Rewrite the listing from its start through the line containing "Action: [x=169, y=17]", both ends included, keeping the requests and raising every coordinate in the answers by 113. Leave the pictures out of your answer.

=== Records shown ===

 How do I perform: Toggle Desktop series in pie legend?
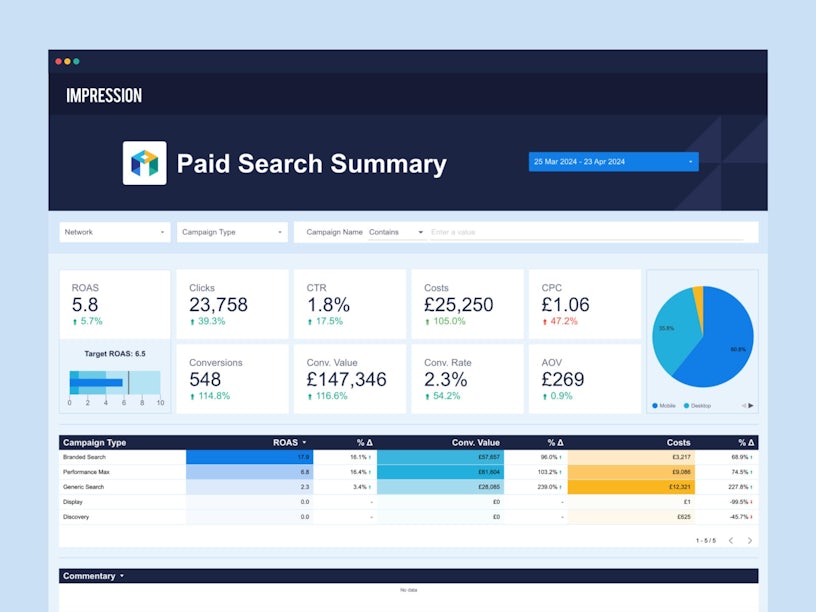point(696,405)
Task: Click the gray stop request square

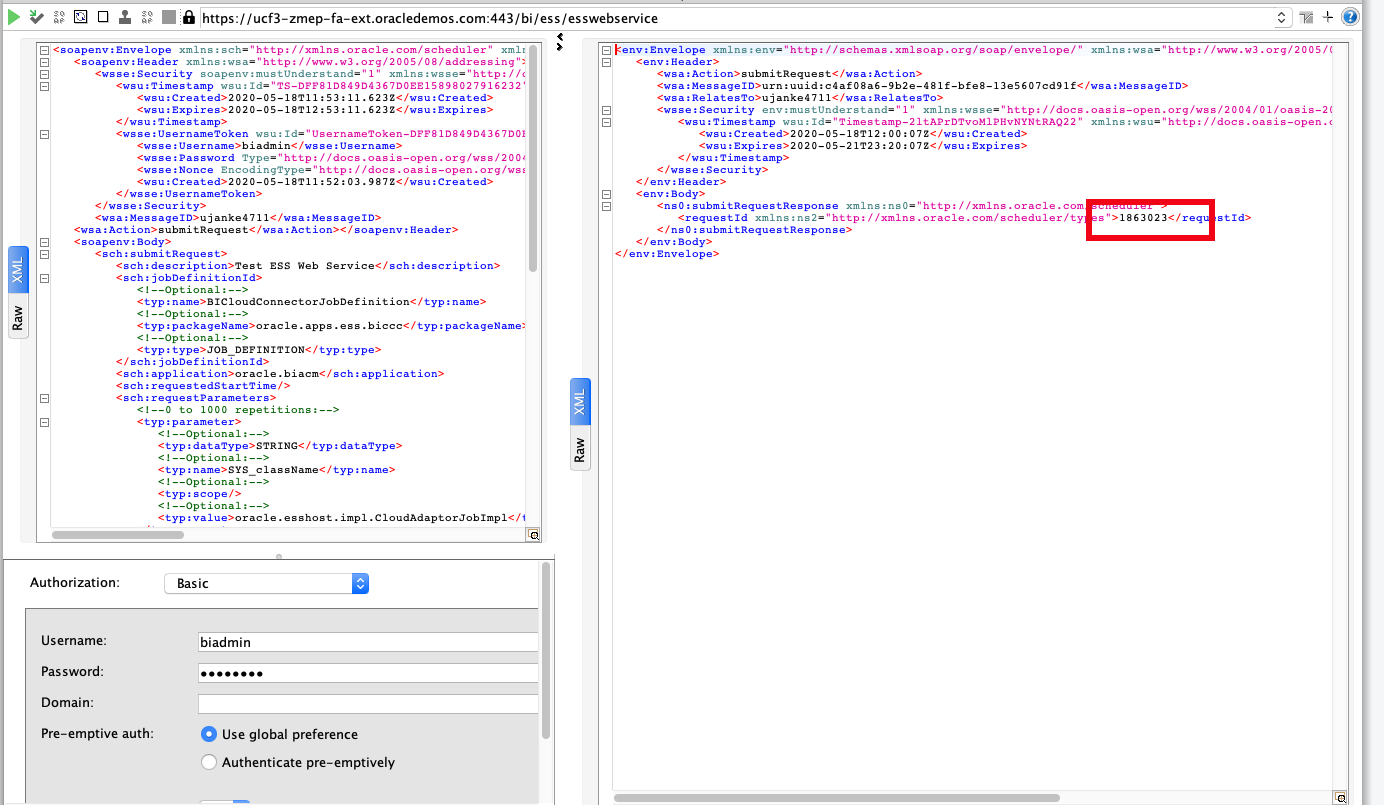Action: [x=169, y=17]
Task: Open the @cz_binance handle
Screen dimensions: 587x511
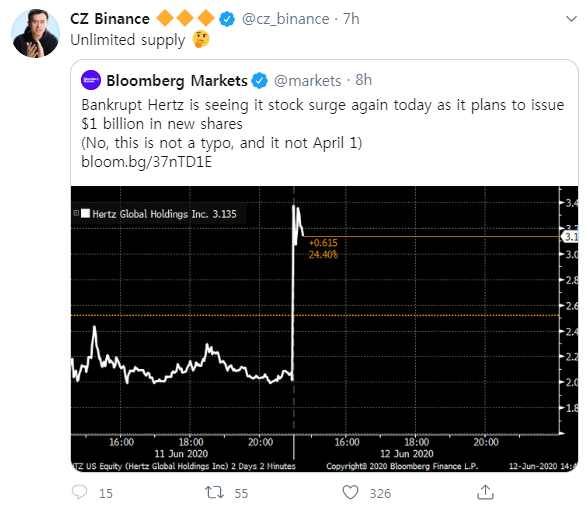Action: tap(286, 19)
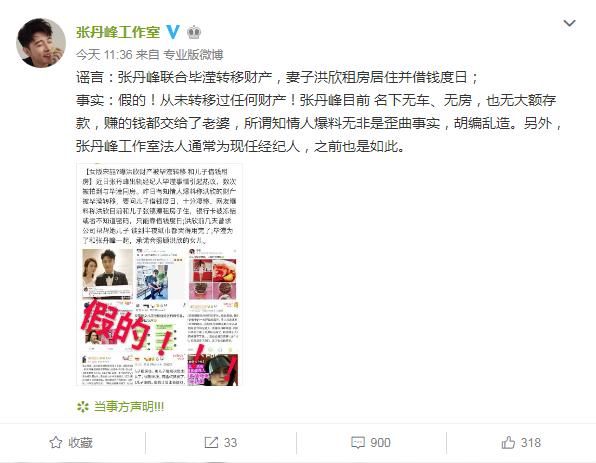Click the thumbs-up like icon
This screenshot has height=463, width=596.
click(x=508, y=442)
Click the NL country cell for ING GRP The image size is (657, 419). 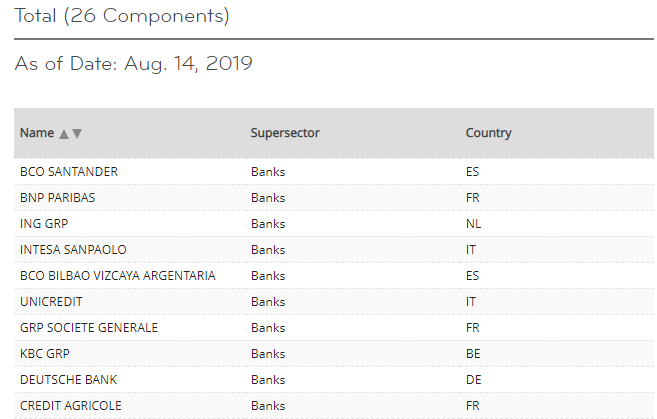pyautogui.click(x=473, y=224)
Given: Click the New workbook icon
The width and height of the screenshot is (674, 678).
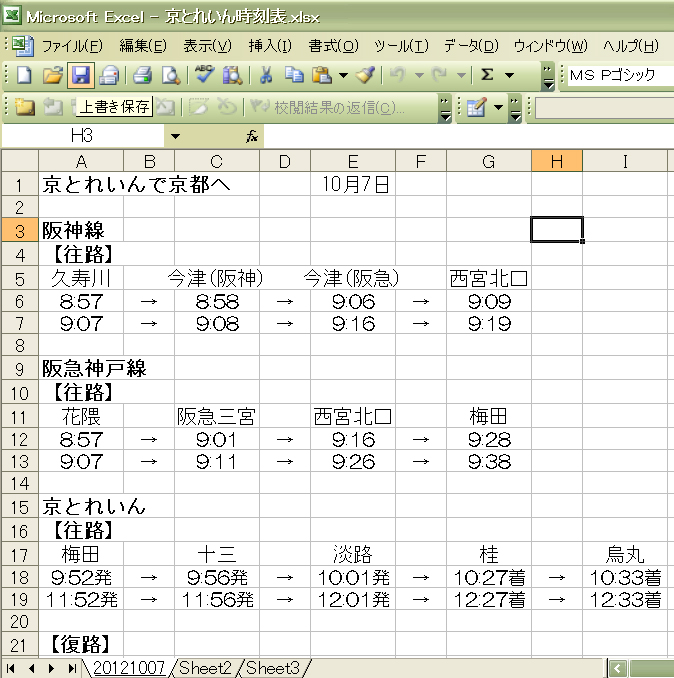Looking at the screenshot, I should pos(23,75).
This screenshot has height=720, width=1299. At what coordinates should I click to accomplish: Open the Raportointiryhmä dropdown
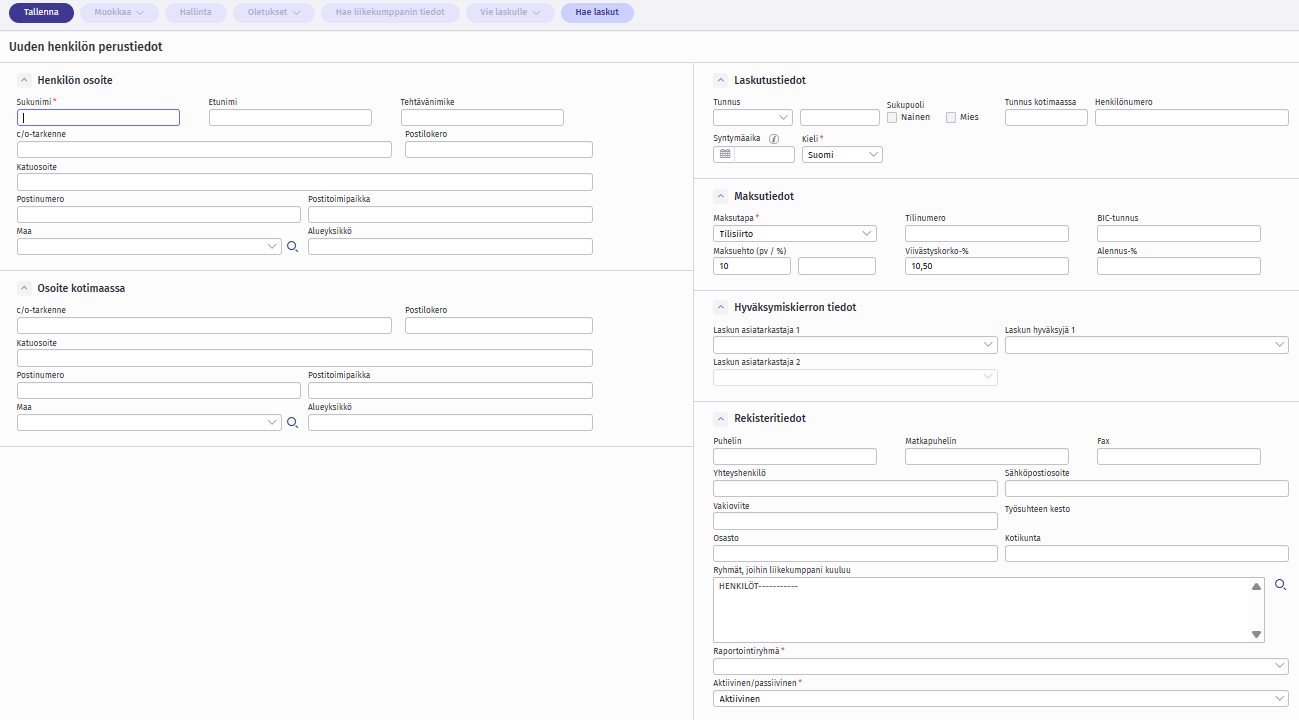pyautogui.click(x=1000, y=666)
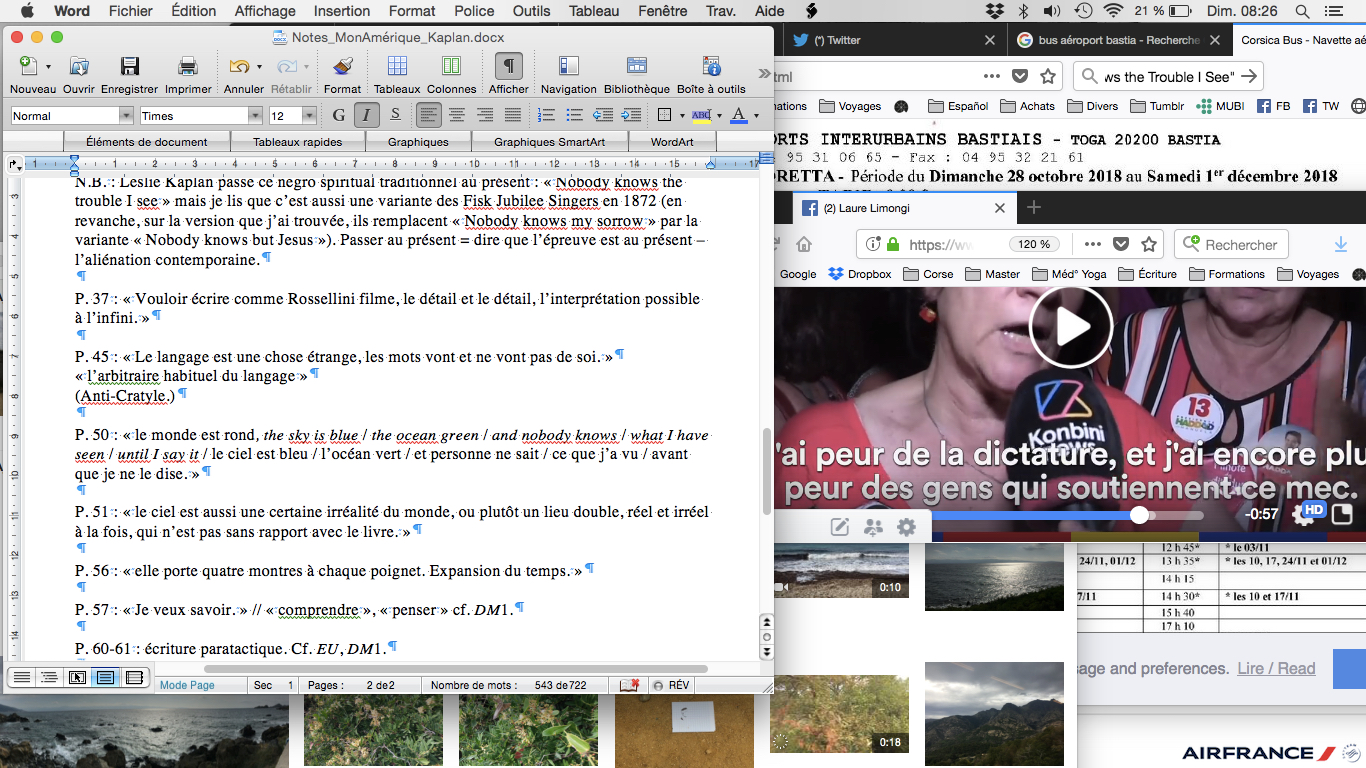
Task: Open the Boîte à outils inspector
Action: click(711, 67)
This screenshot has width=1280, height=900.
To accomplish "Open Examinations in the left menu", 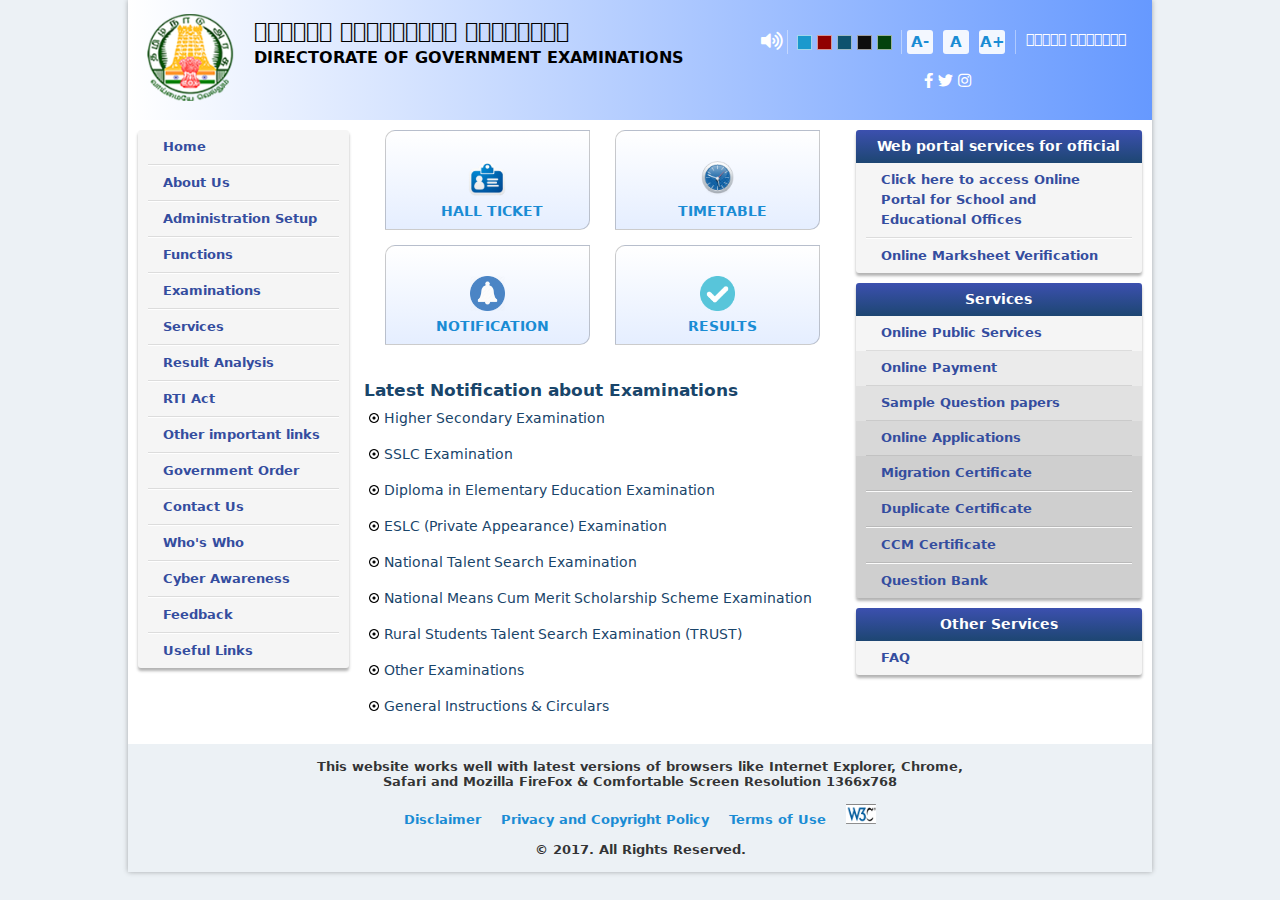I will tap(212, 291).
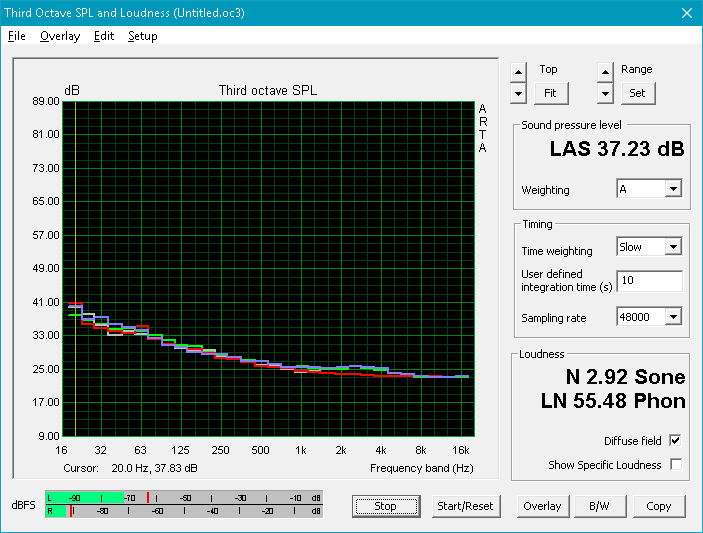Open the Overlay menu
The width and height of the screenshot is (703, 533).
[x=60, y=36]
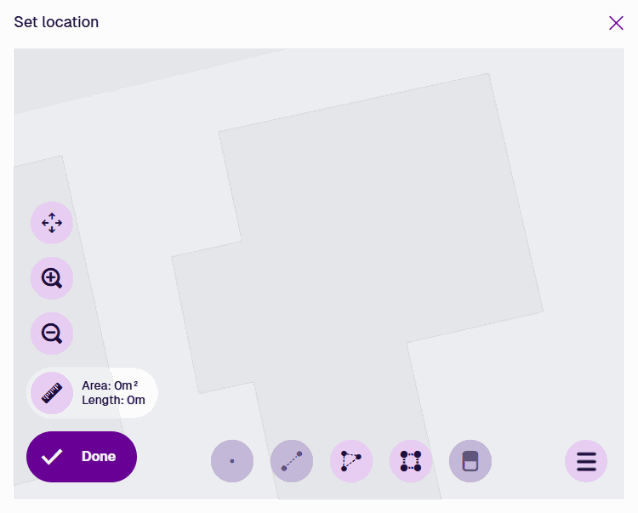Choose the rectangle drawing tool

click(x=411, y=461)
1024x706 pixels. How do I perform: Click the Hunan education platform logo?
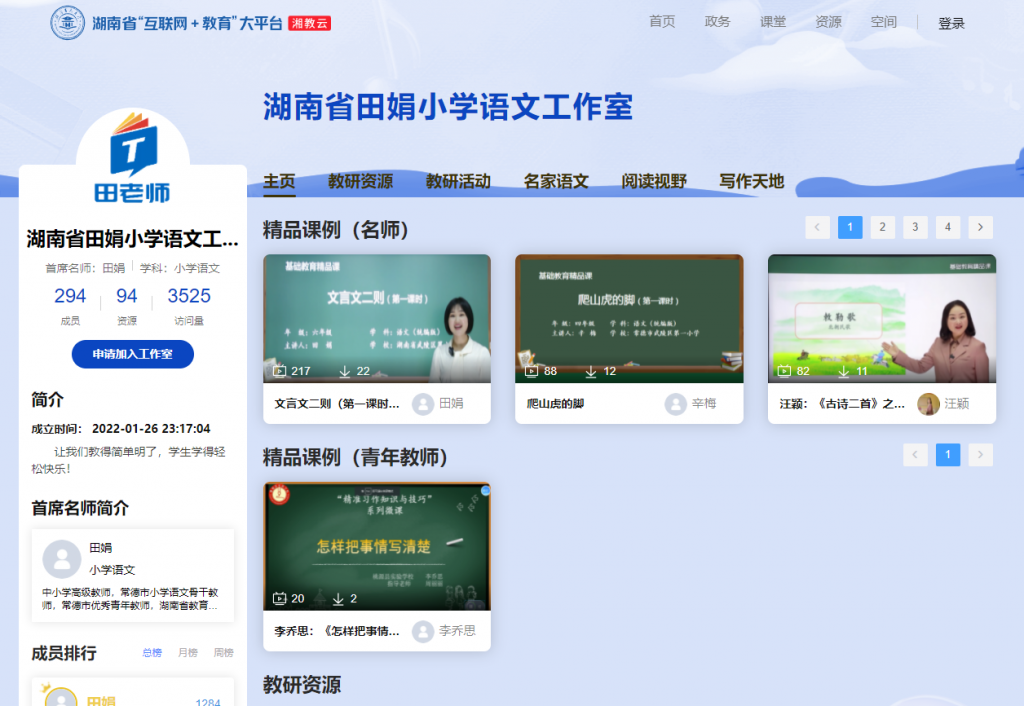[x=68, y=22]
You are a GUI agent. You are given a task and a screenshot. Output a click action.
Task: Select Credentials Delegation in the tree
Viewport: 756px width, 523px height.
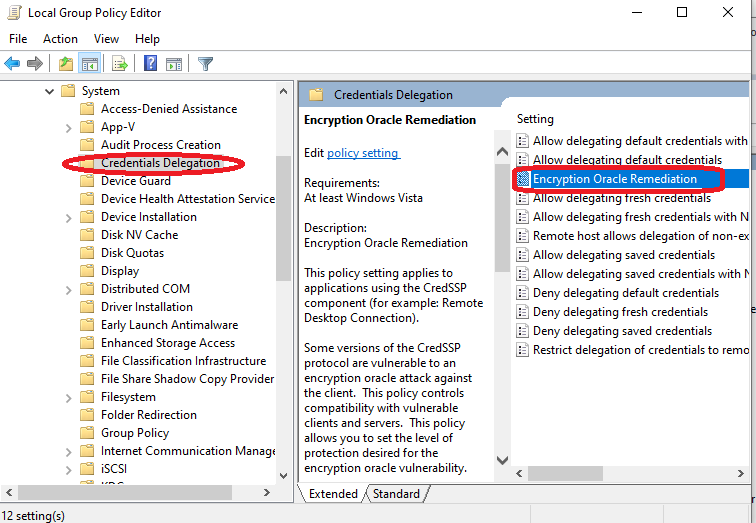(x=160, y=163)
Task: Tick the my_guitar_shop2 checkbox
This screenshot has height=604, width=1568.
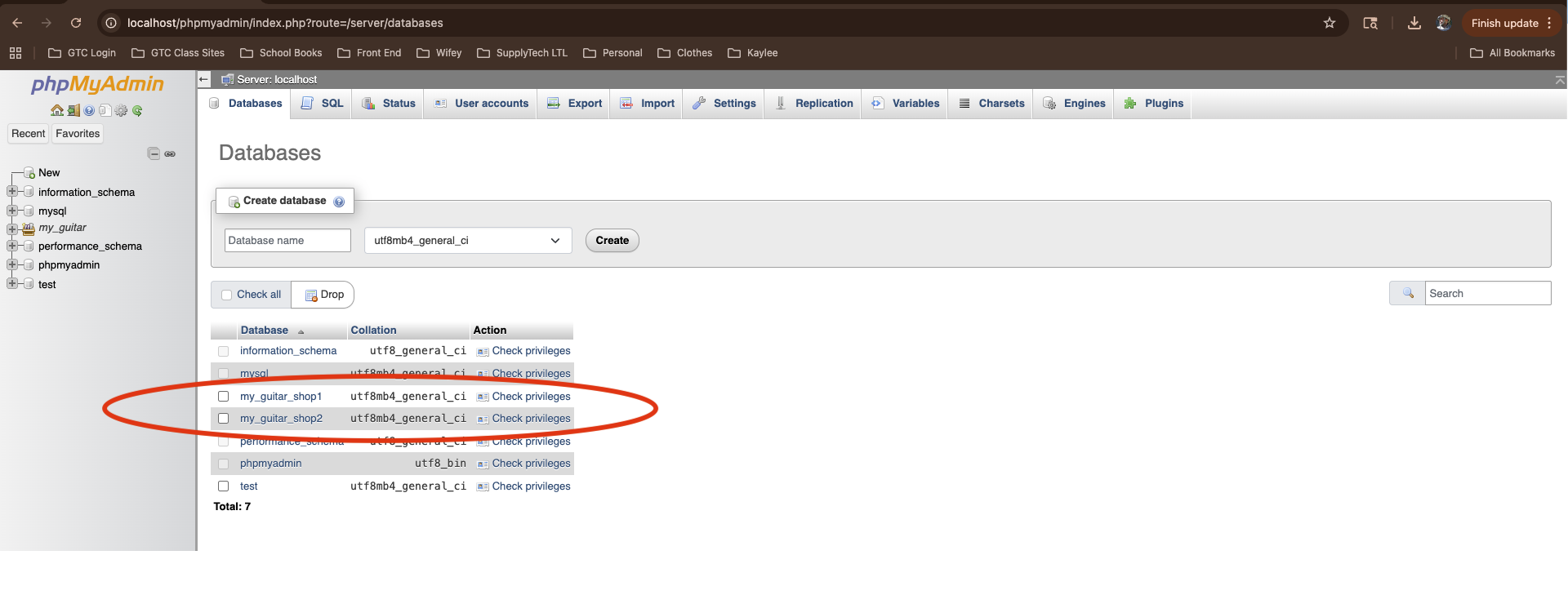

===

# Written answer
 How do I perform: Toggle Desktop series in pie legend?
point(809,518)
Task: Click the gray stop request square

Action: [x=282, y=130]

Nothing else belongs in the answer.